- Challenge: List every line in the entries below that contains the string "status".

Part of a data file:
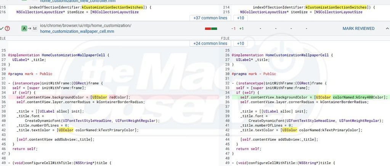Viewport: 390px width, 166px height.
Task: Click the green 'A' added status badge
Action: pyautogui.click(x=25, y=29)
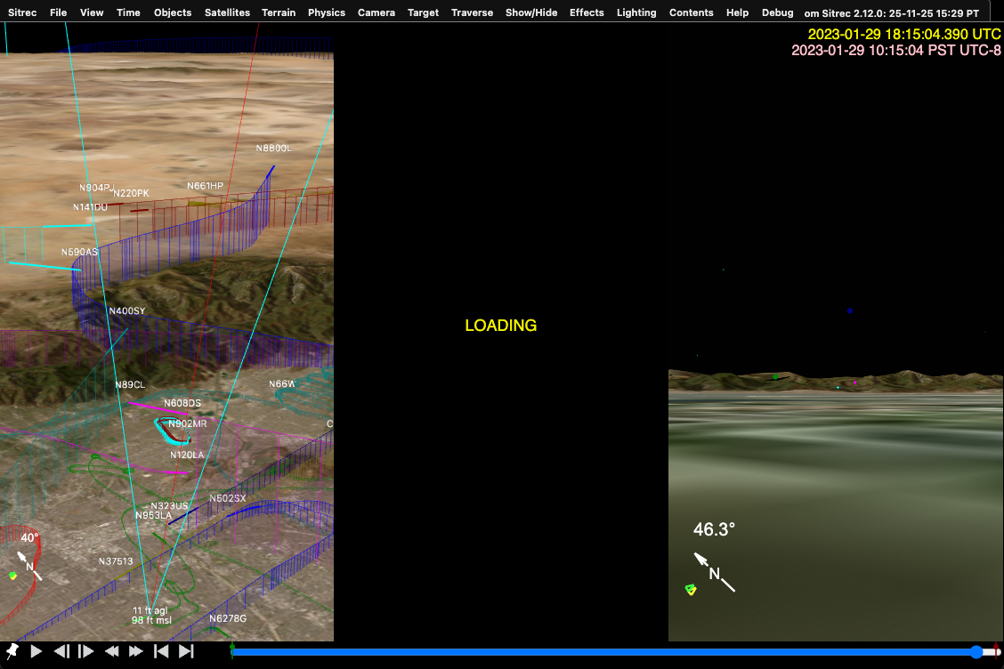Click the Terrain menu item

(x=279, y=12)
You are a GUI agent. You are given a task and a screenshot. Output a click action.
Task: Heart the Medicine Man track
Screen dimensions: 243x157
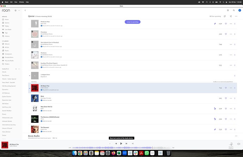tap(226, 24)
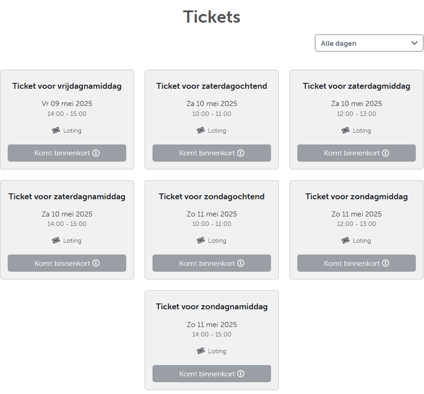The image size is (424, 394).
Task: Select the 'Ticket voor zondagmiddag' title
Action: click(x=356, y=197)

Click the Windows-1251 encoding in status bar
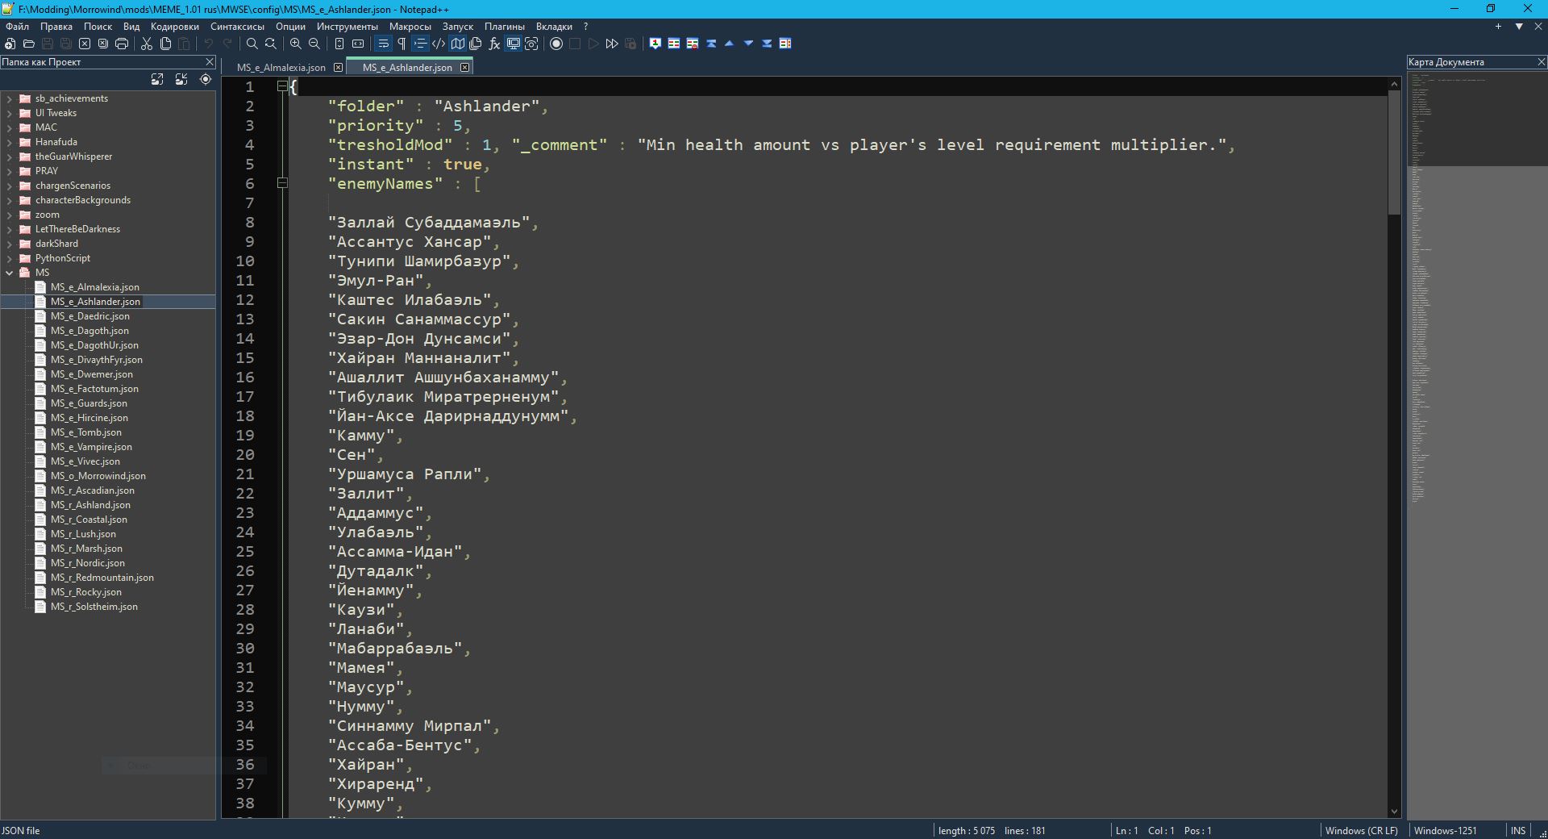tap(1445, 830)
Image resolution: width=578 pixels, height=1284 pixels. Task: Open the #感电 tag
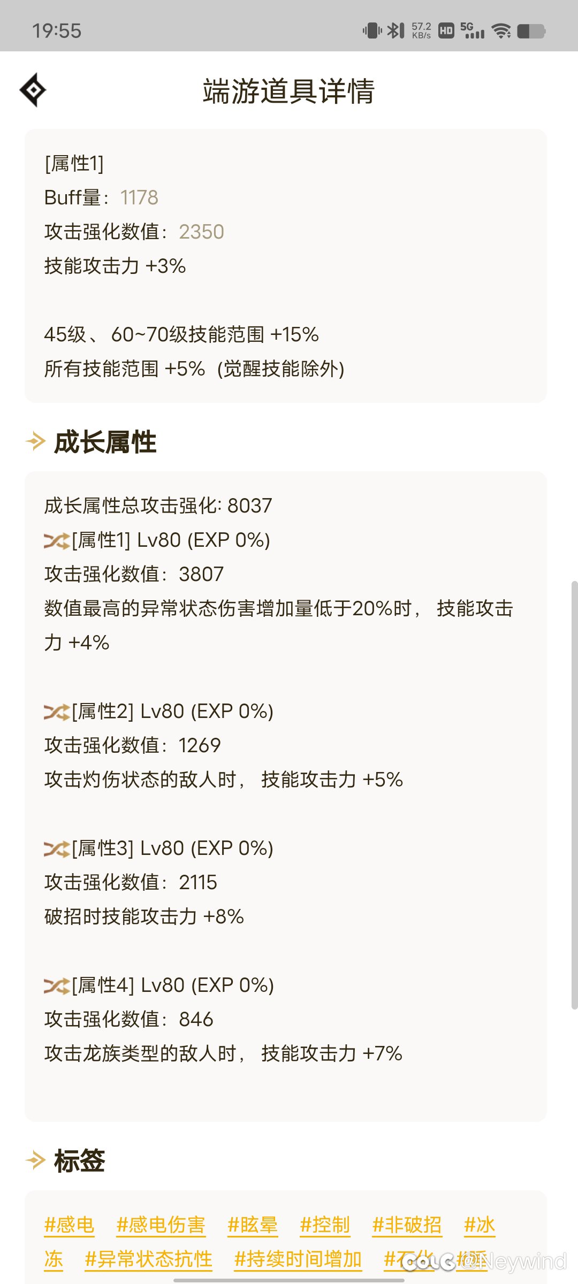(69, 1225)
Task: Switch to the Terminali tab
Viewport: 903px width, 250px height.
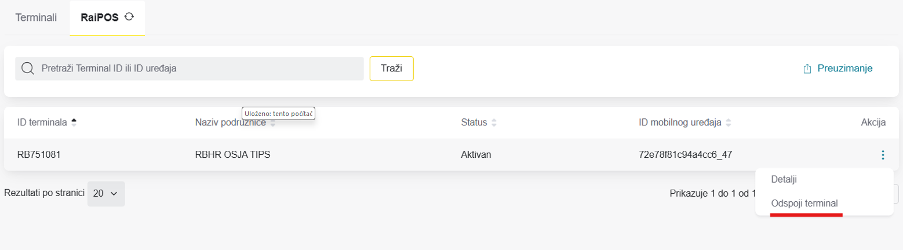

- Complete answer:
Task: Click the green 'A' added status badge
Click the Windows-1251 encoding in status bar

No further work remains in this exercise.